Correspondence Address:
Dr. Geeta Aurangabadkar
Excell Hospital, Narayanguda, Hyderabad - 500 029, Telangana
India

Abstract

It is well established that hypothyroidism causes weight gain, but novel emerging data suggest that obesity may actually lead to hypothyroidism. The interplay between leptin, thyroid hormones (THs), and thyroid autoimmunity in obese patients needs special attention. Clinicians need to be more cautious while interpreting elevated thyroid-stimulating hormone levels in obese individuals to avoid inappropriate labeling of hypothyroidism and unjustified use of TH therapy. It would seem reasonable to measure circulating plasma levels of THs and thyroid autoantibodies in these individuals. Stimulation of brown adipose tissue in adults, specifically through TH-mediated pathways, may seem a promising therapeutic target for obesity; however, the evidence has been inconclusive regarding effectiveness of TH therapy in treating obesity. Moreover, the effect of weight loss on thyroid function has been variable as per different studies. We aim to review the available evidence regarding the possible bidirectional link between hypothyroidism and obesity, explore responsible underlying mechanisms, and discuss the impact of this knowledge on our clinical practice.



How to cite this article:
Aurangabadkar G, Kusuma Boddu S. Hypothyroidism and obesity: Is there a bidirectional link? What is the impact on our clinical practice?.Thyroid Res Pract 2020;17:118-122


How to cite this URL:
Aurangabadkar G, Kusuma Boddu S. Hypothyroidism and obesity: Is there a bidirectional link? What is the impact on our clinical practice?. Thyroid Res Pract [serial online] 2020 [cited 2021 Jul 28 ];17:118-122
Available from: https://www.thetrp.net/text.asp?2020/17/3/118/307558


Full Text



 Methodology of search



A literature search was performed with Medline (PubMed), Scopus, and Google Scholar electronic databases till October 2020, using relevant keywords including hypothyroidism, obesity, thyroid autoimmunity, and leptin, (brown adipose tissue and thyroid stimulating hormone).

 Introduction



Obesity and hypothyroidism are two of the leading noncommunicable diseases with increasing overall prevalence worldwide.[1] Thyroid dysfunction is often implicated in the weight gain seen in patients with hypothyroidism. Indisputably, thyroid dysfunction is associated with changes in body weight and composition, body temperature, and total energy expenditure and resting energy expenditure (TEE and REE), independent of physical activity.[2] However, emerging evidence in recent years suggests that obesity may actually be responsible for changes in thyroid-stimulating hormone (TSH) levels, rather than simply be the effect of them. High leptin levels and increased thyroid autoimmunity in obese individuals might have a role to play.[3],[4] In this brief review, we examine the available evidence pertaining to the interrelationship between hypothyroidism and obesity and discuss how this knowledge could impact our clinical practice.

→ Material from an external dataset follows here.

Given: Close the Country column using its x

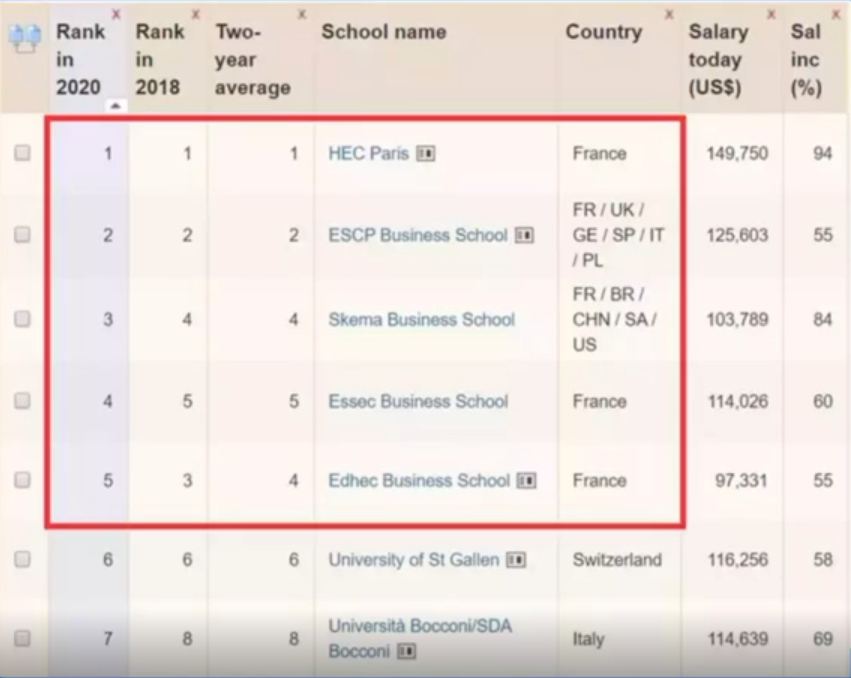Looking at the screenshot, I should [x=669, y=14].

 Thyroid Hormones, Energy Expenditure, and Brown Adipose Tissue



Thyroid hormone (TH) is an important determinant of energy expenditure and contributes to appetite regulation. It regulates the basal metabolism rate (BMR) and thermogenesis and plays an important role in lipid and glucose metabolism, food intake, and fat oxidation.[2]

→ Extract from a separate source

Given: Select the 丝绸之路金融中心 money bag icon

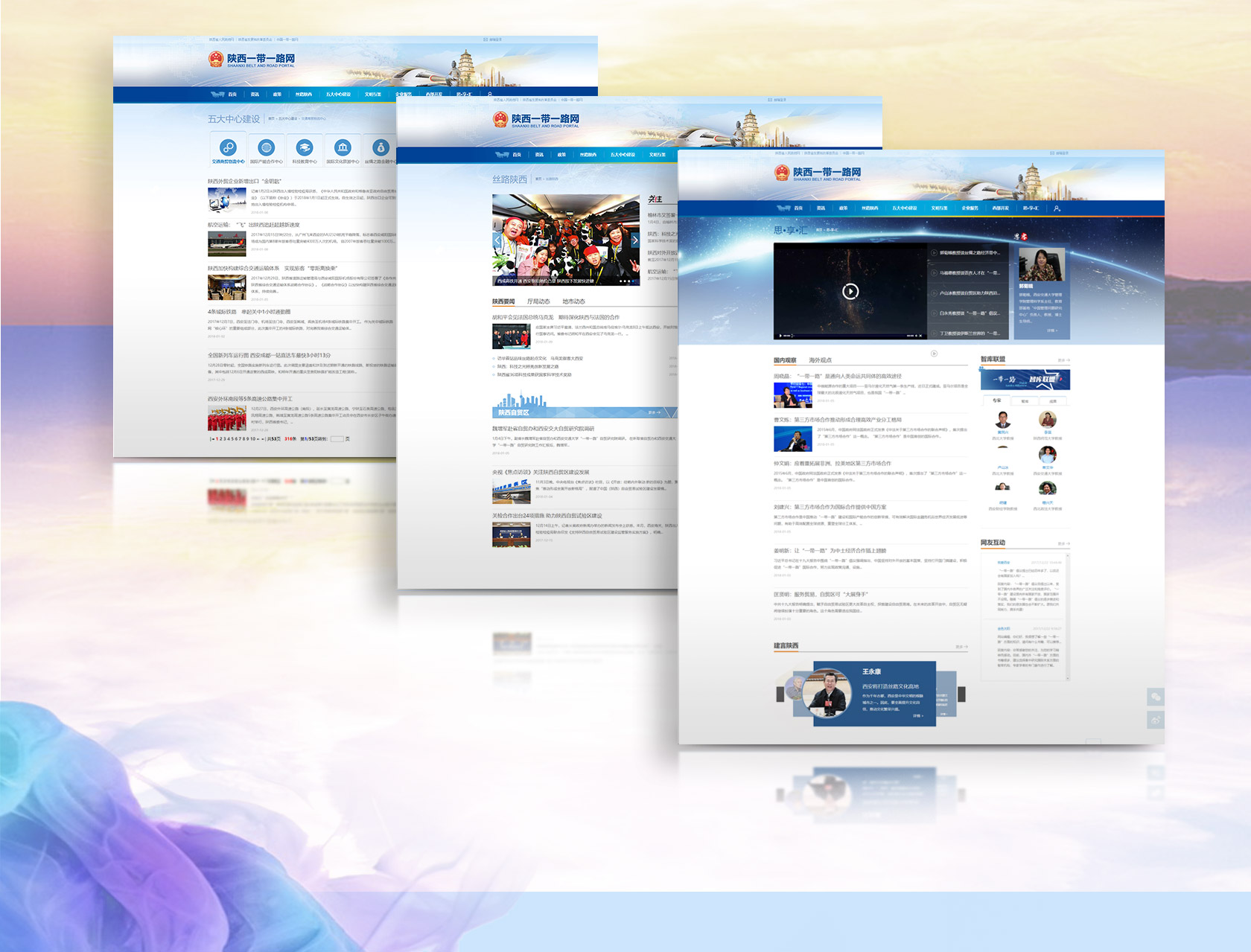Looking at the screenshot, I should point(381,147).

Children and adults have two major types of adipose tissues, white adipose tissue: involved in energy storage and brown adipose tissue (BAT): responsible for thermogenesis and energy expenditure. Although predominantly seen in children, functional BAT was found to play a role in energy balance in adults as well.[5] TH signaling substantially affects energy homeostasis and accelerates energy expenditure. TH increases BMR mostly by direct action on metabolically active tissues such as the liver, heart, and skeletal muscle, promoting energy generation, while decreasing thermodynamic efficiency resulting in heat production and increased body temperature.[6] Effects of TH on BAT are either via activation of BAT by local D2-mediated activation of TH or centrally mediated. It was seen that either hyperthyroidism or central administration of triiodothyronine (T3) decreases the activity of hypothalamic AMP-activated protein kinase, increases the sympathetic nervous system activity, and up-regulates thermogenic markers in BAT.[6] Stimulation of BAT in adults, specifically through TH-mediated pathways, is a promising therapeutic target for obesity.[7] However, data so far are inconclusive regarding the effectiveness of TH therapy in treating obesity, whereas such therapy could potentially induce subclinical hyperthyroidism.[8]

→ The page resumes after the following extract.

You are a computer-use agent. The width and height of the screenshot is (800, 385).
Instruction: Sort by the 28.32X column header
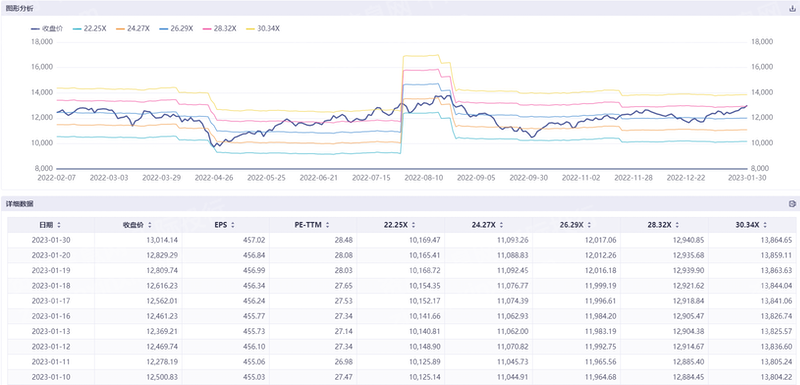tap(664, 225)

 Hypothyroidism Causing Weight Gain



It has been demonstrated that both subclinical and overt hypothyroidism can lead to changes in body weight, body composition, TEE, and REE, independently of physical activity.[9] In the past, hypothyroidism related weight gain was attributed to an expansion of extracellular water compartment of the body.[10] However, studies looking at the effects of thyroxine treatment in those with hypothyroidism and myxedema have shown that, though there was some loss of fat mass, it was predominantly a decrease in the fat-free lean body mass that accounts for most of the bodyweight reduction.[11] Interestingly, even small changes in serum TSH with minimal changes in TH dosage were noticed to result in significant alterations in REE in hypothyroid patients.[12] Hence, it is possible that in subclinical hypothyroidism, altered thyroid function could be the primary event inciting changes in energy expenditure, paving the way for future increases in body mass index (BMI).[9] However, whether this is a result of alterations in REE alone or if TH has any impact on leptin levels is controversial, as studies have shown that both hypo- and hyperthyroidism can either increase, decrease, or have no effect leptin levels.[13]

Conversely, in a study looking at the effect of levothyroxine treatment in obese children with subclinical hypothyroidism, dietary-behavioral management intervention alone contributed to the reduction of BMI, irrespective of levothyroxine use. Overtime, TSH normalized similarly in treated versus untreated groups (90.5% vs. 80.9%). These findings suggest that moderately elevated levels of TSH are most likely a consequence rather than cause of overweight and pharmacological treatment should be avoided.[14]

 Leptin and Thyroid Function Abnormalities in ObesitY – IS Obesity The Cause Or Effect?



The relationship between leptin and thyroid function is complex, interwoven, and controversial.[15] Adipose tissue as an active endocrine organ produces leptin, which physiologically regulates energy homeostasis by signaling the central nervous system about adipose tissue reserves. Leptin modulates the neuroendocrine and behavioral responses to overfeeding, thereby regulating food intake and energy expenditure.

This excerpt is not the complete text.